The symmetry of the N-1 or N+1 distributions indicates whether metacognitive accuracy tended to fluctuate or stay the same across items. Symmetric distributions (i.e., the same proportion of each category) would suggest that metacognitive accuracy fluctuated because any of the four metacognitive accuracy categories was just as likely to occur before or after a given category (e.g., an equal chance of being uninformed, misinformed, partially informed or well-informed before uninformed items). On the other hand, asymmetric distributions would suggest that metacognitive accuracy tended to stay the same (e.g., uninformed items tend to precede and follow other uninformed items). We quantified this notion of symmetry by performing a Fisher’s exact test on the proportion of categories both preceding and following uninformed, misinformed, partially informed and well-informed items. This statistical test determines whether one of the categories tended to occur more often than the others: An odds ratio significantly greater or less than one suggests the distribution of proportions is uneven.

Single session

This time scale represents the ~ 1-hour interval between the first and last questions in a session. Analysis at this level asks: “can receiving continual feedback throughout a session change my metacognitive accuracy?” We determined whether metacognitive accuracy tended to change throughout a session in the following manner. First, we pooled the responses from all sessions to create a distribution of six judgements and associated outcomes for each of the 20 items for each student. Thus, because student identity was preserved, there was a distribution of 88 values describing the error, calibration or resolution for each of the 20 items across all sessions (Table 1, second row). Error, calibration and resolution were computed using the formulas described by Fleming et al.: All compare different facets of confidence ratings and performance outcomes and are derived from the extant metacognitive literature.1

The difference between the indices derived from the 20th vs. first items was used to compute three additional variables (∆EI, ∆CI and ∆RI) representing the direction and magnitude of metacognitive change between the beginning and end of a session. For ∆EI, a positive difference represents a trend toward either no error or overconfidence. Negative ∆CI values indicate calibration has improved throughout a session, whereas positive ∆RI values indicate resolution has improved during class. We planned a two-sided t-test to determine whether the collection of ∆EI, ∆CI or ∆RI values were significantly different from zero. We chose a two-sided t-test because we did not know the direction in which metacognitive accuracy would shift for any of the metrics.

Whole course

This time scale represents the interval between the first and last sessions of the course.

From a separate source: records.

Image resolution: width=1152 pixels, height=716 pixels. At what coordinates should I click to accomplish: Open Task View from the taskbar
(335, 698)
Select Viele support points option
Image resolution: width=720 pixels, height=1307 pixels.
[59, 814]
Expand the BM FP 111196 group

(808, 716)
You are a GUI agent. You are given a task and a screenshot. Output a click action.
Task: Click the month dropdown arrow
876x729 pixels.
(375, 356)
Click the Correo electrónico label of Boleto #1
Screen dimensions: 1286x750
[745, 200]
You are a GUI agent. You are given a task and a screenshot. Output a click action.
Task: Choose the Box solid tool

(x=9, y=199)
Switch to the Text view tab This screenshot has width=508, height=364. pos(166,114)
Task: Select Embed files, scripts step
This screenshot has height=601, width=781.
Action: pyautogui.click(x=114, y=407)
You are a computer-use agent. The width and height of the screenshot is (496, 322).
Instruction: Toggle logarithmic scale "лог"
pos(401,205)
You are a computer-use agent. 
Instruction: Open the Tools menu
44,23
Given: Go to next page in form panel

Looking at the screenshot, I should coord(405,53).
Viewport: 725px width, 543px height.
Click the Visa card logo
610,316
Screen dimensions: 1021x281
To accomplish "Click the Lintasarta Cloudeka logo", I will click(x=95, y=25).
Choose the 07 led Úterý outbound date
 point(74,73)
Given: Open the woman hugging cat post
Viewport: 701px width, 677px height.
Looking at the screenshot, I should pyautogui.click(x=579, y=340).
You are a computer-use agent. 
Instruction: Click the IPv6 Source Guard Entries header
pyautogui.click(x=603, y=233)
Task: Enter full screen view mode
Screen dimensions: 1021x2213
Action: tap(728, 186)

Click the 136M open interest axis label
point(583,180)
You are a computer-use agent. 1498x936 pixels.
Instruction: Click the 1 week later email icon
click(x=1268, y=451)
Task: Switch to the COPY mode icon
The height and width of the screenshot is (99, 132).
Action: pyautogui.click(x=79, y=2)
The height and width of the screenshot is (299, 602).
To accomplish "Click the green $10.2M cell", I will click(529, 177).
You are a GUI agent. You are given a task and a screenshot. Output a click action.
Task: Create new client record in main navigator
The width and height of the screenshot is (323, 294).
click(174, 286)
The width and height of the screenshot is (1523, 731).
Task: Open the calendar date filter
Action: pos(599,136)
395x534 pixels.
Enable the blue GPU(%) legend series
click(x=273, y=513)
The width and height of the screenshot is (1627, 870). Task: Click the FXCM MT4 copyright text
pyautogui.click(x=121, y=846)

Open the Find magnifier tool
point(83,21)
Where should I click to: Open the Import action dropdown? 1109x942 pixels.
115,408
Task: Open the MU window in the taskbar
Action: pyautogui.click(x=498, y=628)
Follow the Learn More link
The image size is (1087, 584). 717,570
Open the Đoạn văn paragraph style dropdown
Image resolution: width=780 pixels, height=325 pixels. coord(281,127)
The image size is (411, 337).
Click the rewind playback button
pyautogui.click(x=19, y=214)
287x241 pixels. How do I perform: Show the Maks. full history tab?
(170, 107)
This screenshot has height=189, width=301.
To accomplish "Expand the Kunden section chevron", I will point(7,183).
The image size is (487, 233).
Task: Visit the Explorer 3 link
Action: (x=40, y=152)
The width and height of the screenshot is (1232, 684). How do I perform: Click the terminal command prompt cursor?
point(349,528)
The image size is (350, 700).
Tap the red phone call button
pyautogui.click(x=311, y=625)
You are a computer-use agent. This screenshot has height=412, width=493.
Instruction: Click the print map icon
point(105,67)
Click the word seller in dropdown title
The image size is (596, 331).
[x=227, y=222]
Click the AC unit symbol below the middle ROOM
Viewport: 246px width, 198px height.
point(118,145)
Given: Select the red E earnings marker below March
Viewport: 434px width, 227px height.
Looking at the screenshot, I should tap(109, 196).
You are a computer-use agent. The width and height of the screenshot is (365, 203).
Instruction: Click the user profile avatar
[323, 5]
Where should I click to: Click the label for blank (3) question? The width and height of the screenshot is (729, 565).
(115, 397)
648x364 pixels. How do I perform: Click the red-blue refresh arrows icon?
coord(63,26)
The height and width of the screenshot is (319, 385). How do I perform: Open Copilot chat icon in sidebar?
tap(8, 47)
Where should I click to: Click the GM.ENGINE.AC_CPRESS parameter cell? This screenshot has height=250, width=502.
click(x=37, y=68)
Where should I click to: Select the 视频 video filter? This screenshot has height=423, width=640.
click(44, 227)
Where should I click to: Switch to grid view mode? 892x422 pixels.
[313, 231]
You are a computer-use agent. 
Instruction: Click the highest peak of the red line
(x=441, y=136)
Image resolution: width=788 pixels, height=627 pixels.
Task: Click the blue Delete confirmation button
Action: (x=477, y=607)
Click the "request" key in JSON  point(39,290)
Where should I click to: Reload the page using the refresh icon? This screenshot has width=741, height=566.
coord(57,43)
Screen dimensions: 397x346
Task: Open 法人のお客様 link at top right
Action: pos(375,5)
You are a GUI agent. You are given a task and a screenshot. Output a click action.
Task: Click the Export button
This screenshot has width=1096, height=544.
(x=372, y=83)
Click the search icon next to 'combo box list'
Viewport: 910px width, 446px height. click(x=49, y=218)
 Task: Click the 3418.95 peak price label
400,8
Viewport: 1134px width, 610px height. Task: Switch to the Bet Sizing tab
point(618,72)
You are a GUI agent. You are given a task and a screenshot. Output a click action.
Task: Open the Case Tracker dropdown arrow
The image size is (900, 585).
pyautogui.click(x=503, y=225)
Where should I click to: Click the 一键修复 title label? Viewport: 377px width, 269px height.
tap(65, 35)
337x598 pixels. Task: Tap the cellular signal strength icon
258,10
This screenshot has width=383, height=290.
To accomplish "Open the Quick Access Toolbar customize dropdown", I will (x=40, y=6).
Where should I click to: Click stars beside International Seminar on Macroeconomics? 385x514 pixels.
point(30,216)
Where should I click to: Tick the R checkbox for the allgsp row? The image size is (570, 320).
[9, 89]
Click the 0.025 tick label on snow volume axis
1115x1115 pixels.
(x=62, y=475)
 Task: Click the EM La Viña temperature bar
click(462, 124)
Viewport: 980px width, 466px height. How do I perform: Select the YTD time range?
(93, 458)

Analysis at this level asks: “can receiving continual feedback throughout a course change my metacognitive accuracy?” We addressed this question in the following manner. First, we pooled responses from all items to create a distribution of 20 judgements and associated outcomes for each of the six sessions for all students. This was also done for each student; therefore, there was a distribution of 85 of each of the metacognitive indices that summarized our cohort’s metacognitive accuracy for each of the six sessions (Table 1, third row).

The difference between the indices derived from the sixth vs. first sessions was then used to compute three additional variables (∆ES, ∆CS and ∆RS) representing the direction and magnitude of metacognitive change between the beginning and end of the course. These variables have the same sign convention as the difference variables mentioned previously, and as for the single session analysis, we also planned a two-sided t-test to determine whether the collection of ∆ES, ∆CS or ∆RS values were significantly different from zero.

Results

Item-by-item

Figure 2 displays two important findings revealed in our item-by-item analysis. First, the proportion of metacognitive accuracy categories was overall asymmetric: Most items were labeled as well-informed. There were a total of 3,345 (36%) items labeled as well-informed, 2,849 (30%) labeled as uninformed, 2,314 (24%) labeled as partially informed, and 996 (10%) labeled as misinformed. This suggests that most items were evaluated with metacognitive accuracy. Items answered with high confidence ended up being correct, and items issued with low confidence ended up being wrong.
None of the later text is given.